I wonder if using a bigger gun would give higher altitude and let you fire rockets that could go the last stretch on their own?
If I recall, they tried that, in some of the later 'martlets' they tested. They were almost there, and it was always known (literally, IIRC Newton did the original math) that a gun alone could not shoot a projectile into orbit. There's always got to be a second push at the end to circularize the path. Otherwise you either exceed the planet's escape velocity or you have a very high parabola.
Basically though, the budget ran out before they could get a successful launch. Maintaining the guns took a lot of government support because the charges and all the parts were coming from diverted battleship supplies.
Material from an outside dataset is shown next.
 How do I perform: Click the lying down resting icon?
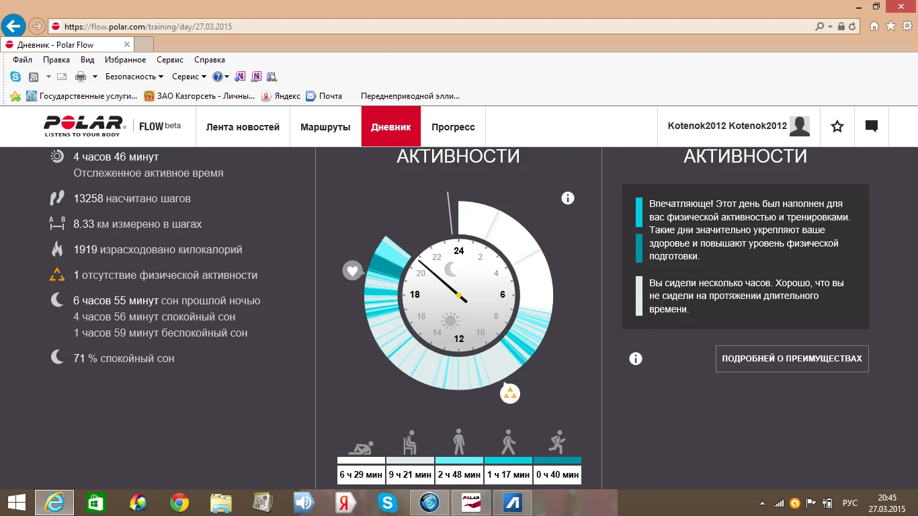(361, 446)
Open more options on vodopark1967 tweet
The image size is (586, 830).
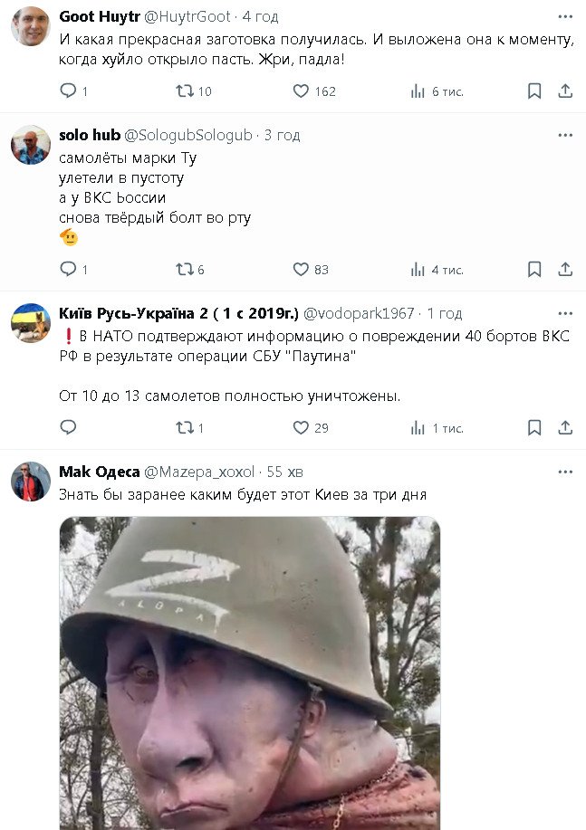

The grain on the gunpowder such a cannon needs is more like thumb sized plastic tubes, so it's not something you can just go out and buy.
Gerry Bull pretty much alienated his sponsors at the end, got another few months of funding by cooking the books and promising that the site would generate results and become self sufficient, then as a final insult/injury, blackmailed them into selling the site and assets off to a company he controlled by showing up with a court order on behalf of the citizens of barbados ordering the site returned to its original pristine condition whenever operations ended. Since the powers that be had no intention of supporting any further operations, they basically turned it over to him on the pretext that he would keep it running.
Just as a bit of trivia, I'm imagining that made the HARP guns the largest privately owned guns in any collection, at least till the Mossad caught up with Gerry. Right now, they're still rusting away on the beach in barbados.